Première fois. Première fois pour tout : les musées, les trottoirs mythiques, les hot-dogs dans du carton, les comédies musicales…les messages.
Avec mon épouse, on s’est laissé redevenir adolescents.
On photographiait tout : les camions, les rampes d’escaliers de secours, les taxis jaunes.
On entrait dans ce rêve collectif qu’on avait toujours vu sans jamais le toucher.
Un matin, on a pris le ferry.
Direction Staten Island.
Loin du bruit.

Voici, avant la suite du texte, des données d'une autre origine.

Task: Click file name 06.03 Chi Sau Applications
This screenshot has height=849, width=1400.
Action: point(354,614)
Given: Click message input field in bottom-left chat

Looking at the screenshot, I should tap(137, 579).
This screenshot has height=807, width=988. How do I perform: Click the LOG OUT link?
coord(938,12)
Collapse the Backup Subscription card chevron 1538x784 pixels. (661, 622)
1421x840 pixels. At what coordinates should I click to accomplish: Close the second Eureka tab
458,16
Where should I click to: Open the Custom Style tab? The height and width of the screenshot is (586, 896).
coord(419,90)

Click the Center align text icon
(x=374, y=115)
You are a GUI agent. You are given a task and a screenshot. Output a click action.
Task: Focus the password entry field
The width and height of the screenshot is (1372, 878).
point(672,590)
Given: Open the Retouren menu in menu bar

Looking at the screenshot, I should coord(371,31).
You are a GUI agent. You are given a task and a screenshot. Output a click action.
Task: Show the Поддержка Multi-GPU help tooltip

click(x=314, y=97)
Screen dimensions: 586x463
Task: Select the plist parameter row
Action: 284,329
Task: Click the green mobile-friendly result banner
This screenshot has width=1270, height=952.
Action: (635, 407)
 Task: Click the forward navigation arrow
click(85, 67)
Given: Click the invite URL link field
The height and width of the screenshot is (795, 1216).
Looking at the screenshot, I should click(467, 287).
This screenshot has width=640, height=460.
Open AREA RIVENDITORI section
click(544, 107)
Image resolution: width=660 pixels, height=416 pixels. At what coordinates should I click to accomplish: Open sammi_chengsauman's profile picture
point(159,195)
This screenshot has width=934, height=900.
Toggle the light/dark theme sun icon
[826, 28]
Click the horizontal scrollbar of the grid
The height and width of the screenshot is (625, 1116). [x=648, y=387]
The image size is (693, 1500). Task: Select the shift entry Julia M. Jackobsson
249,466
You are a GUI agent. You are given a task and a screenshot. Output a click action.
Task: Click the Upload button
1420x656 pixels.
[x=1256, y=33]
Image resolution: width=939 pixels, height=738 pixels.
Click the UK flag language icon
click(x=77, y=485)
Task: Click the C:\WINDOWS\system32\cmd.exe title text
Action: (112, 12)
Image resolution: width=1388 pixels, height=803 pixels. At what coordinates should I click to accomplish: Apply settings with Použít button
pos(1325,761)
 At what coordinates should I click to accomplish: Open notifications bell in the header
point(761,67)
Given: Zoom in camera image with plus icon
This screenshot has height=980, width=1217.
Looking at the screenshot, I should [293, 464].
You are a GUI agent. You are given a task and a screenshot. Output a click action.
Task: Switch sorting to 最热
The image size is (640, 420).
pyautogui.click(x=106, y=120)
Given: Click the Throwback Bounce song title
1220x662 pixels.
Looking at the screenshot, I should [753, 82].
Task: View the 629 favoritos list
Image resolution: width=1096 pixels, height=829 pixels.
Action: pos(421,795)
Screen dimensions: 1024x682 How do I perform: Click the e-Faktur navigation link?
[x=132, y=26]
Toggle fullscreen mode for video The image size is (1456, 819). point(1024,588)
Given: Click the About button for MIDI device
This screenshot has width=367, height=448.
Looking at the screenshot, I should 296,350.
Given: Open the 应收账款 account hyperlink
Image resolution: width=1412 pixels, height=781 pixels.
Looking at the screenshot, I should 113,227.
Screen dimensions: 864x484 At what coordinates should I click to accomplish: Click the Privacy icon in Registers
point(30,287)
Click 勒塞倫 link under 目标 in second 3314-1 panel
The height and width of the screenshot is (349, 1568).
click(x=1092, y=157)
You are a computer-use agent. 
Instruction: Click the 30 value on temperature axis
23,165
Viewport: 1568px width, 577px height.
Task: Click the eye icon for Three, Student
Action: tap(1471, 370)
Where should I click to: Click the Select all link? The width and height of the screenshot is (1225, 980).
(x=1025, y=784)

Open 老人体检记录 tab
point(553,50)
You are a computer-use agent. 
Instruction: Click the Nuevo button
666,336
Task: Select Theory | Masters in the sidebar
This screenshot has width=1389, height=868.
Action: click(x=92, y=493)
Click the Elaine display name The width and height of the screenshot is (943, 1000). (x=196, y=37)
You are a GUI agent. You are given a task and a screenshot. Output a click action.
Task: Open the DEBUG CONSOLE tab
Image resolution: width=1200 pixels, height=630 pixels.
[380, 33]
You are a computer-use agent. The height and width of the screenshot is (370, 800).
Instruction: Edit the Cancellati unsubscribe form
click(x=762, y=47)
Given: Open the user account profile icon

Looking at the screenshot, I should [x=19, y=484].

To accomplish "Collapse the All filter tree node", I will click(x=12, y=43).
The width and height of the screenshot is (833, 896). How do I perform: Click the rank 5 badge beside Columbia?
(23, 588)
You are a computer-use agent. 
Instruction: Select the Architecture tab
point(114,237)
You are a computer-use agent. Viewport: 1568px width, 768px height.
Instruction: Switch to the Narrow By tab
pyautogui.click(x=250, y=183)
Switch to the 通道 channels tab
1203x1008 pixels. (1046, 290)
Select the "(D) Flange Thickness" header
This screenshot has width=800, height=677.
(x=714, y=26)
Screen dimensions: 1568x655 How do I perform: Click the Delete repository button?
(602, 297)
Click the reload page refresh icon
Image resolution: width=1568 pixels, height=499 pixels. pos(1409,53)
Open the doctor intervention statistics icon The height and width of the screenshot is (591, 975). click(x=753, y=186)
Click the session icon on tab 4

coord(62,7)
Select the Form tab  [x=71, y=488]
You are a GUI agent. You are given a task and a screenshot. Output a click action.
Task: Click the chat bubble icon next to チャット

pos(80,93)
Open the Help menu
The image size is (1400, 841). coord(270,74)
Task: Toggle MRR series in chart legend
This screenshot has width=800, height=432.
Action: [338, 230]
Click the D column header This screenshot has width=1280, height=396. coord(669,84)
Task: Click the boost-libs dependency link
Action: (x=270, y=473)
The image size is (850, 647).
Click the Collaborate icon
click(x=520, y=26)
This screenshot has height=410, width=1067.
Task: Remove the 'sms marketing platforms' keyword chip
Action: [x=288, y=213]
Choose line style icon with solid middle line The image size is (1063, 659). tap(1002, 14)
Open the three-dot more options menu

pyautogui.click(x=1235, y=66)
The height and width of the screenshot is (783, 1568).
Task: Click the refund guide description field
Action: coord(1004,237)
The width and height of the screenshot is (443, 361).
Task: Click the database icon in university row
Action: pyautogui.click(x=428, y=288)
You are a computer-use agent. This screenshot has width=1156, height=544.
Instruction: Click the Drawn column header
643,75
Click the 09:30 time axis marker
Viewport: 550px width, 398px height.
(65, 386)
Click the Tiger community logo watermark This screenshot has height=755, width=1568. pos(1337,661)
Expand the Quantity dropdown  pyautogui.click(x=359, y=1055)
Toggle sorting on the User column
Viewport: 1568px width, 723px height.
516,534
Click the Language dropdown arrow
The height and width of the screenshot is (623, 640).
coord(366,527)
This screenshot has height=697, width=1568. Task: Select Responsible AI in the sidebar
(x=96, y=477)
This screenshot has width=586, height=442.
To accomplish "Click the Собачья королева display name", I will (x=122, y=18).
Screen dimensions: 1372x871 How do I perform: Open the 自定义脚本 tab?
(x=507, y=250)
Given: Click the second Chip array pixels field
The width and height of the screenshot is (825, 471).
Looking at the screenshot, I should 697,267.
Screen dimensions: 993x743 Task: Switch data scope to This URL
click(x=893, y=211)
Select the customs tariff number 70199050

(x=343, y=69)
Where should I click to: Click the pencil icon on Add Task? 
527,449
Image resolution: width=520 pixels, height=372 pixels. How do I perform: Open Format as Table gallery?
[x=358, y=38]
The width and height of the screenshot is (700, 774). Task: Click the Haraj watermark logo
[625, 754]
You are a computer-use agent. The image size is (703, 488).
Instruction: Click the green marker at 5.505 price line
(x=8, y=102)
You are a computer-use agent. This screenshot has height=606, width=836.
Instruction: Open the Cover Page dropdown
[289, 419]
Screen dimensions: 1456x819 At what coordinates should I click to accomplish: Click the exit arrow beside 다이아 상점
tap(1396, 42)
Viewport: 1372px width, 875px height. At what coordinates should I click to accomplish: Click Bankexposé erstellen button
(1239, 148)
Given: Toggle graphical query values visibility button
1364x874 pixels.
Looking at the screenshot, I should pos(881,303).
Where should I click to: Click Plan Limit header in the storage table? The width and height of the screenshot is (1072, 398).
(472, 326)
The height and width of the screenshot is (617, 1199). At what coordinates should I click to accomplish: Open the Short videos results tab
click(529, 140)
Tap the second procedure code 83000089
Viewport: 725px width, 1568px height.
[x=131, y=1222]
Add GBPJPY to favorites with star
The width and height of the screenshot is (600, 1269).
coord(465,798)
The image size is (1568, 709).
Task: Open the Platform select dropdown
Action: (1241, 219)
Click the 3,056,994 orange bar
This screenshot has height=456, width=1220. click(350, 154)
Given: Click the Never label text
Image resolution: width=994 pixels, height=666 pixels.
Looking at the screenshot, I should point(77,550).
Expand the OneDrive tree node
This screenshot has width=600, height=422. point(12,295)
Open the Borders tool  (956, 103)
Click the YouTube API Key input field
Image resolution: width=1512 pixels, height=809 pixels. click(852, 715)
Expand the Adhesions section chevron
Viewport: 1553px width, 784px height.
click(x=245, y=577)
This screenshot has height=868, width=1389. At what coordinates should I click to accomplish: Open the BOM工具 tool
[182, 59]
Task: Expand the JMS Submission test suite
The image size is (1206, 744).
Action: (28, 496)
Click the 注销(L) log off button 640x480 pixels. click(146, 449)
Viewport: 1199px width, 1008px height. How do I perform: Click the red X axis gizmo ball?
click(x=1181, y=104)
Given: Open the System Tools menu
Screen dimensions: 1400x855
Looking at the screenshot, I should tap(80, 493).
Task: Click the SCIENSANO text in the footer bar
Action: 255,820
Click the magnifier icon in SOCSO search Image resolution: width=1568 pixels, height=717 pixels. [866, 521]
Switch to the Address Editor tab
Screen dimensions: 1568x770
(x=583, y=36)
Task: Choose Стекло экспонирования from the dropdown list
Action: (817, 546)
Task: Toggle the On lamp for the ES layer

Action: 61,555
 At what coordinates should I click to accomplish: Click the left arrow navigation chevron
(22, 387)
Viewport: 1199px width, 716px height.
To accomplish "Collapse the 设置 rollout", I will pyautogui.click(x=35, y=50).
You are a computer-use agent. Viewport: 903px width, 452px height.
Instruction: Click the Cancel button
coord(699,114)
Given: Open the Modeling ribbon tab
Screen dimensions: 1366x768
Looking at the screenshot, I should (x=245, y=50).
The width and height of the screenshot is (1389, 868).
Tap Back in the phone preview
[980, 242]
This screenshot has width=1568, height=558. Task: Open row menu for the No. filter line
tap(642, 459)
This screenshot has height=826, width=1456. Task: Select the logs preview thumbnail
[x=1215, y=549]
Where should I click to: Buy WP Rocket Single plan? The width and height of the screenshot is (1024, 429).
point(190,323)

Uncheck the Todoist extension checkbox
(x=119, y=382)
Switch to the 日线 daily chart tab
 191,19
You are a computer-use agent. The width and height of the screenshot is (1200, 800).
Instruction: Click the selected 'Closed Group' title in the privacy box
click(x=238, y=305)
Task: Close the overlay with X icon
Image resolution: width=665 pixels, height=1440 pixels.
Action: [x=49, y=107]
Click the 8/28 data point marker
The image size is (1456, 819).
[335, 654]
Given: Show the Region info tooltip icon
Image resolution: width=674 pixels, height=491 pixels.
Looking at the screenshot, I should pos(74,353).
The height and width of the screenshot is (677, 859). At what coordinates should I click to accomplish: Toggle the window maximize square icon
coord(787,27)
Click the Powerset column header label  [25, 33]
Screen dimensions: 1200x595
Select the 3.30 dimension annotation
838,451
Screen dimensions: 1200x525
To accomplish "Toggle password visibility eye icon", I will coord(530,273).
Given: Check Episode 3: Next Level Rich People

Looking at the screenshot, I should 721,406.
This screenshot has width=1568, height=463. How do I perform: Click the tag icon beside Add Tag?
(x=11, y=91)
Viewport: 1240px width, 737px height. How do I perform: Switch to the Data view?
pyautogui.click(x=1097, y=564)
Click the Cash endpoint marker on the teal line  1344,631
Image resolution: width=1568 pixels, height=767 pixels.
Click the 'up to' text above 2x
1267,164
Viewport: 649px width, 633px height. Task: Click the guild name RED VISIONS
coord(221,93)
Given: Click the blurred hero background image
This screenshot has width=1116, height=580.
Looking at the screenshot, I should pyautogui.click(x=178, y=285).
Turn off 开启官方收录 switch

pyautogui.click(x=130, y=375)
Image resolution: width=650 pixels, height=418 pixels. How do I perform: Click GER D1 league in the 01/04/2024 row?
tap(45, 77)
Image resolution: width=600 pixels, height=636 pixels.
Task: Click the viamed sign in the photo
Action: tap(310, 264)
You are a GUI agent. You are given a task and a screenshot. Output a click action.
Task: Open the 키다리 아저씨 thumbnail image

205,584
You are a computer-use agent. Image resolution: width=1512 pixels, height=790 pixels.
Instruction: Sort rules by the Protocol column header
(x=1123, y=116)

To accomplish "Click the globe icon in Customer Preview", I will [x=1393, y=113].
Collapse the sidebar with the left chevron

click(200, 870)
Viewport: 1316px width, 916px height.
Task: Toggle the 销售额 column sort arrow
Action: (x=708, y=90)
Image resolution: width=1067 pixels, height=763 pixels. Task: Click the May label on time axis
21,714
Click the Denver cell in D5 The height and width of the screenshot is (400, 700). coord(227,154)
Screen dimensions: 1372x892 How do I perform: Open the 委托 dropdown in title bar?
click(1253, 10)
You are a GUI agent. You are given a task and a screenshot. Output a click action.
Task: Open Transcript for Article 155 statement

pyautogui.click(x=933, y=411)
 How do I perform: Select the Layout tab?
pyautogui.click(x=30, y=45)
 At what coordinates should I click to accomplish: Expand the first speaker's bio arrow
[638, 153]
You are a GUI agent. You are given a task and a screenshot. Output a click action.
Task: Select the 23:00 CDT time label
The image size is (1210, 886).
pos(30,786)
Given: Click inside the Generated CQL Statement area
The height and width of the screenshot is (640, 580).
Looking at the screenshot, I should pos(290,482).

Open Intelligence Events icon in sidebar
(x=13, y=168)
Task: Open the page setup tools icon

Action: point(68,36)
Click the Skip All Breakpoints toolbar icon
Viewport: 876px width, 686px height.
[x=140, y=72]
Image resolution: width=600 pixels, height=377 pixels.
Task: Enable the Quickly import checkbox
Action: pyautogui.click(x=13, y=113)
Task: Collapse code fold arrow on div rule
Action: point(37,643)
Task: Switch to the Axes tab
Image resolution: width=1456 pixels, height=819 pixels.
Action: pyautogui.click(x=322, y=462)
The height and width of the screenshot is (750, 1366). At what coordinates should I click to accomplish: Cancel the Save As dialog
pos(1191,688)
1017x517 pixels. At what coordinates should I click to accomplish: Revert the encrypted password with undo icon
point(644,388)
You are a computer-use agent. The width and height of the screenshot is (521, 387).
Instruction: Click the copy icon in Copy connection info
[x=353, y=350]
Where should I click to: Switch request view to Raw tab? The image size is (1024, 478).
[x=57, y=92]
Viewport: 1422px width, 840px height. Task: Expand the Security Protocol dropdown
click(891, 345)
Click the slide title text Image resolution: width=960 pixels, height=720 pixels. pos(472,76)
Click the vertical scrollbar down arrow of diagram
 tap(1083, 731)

Plus rural. Plus ancien.
Sur le trajet, la statue de la liberté s’est dressée.
Je l’avais vue des centaines de fois, dans des livres, à la télévision.
Mais ce jour-là, elle était là, en vrai.
On est allés jusqu’à Richmond.
Une petite ville posée là comme un souvenir.
Et dans une rue, une vieille maison abandonnée a attiré mon regard.
Un écriteau devant : Christopher’s house.
C’était ouvert.
Curiosité. Pas de panneau d’interdiction. On entre.
Un escalier en bois. Un grenier poussiéreux.
Et là, posé au sol : un panneau en forme de flèche.
Sur le bois usé, un mot : Christopher.
Je ne sais pas pourquoi…
Mais une sensation étrange m’a traversé.
Pas de peur. Pas de joie.
Quelque chose venu d’avant les mots.
Je suis redescendu. On a repris la route.
Quelques minutes plus tard, une église : St. Andrew’s Church.
Le nom de mon père, en anglais.
Un vieux cimetière à côté.
Et derrière les arbres, au loin : la Christopher’s house.
Et là, j’ai compris.
La flèche dans le grenier…
elle pointait vers ce cimetière.
J’ai regardé la maison, puis l’église.
Et j’ai dit à ma femme, presque en riant pour me protéger :
“J’espère que mon père ne va pas mourir…”
Il est mort l’année suivante, en avril.
Le jour de mon anniversaire.
Je ne saurais dire ce que tout cela signifie.
Mais ce jour-là, dans une ville étrangère,
quelque chose a voulu me parler.
Avec un panneau poussiéreux.
Avec un silence plus fort que n’importe quelle sirène de New York.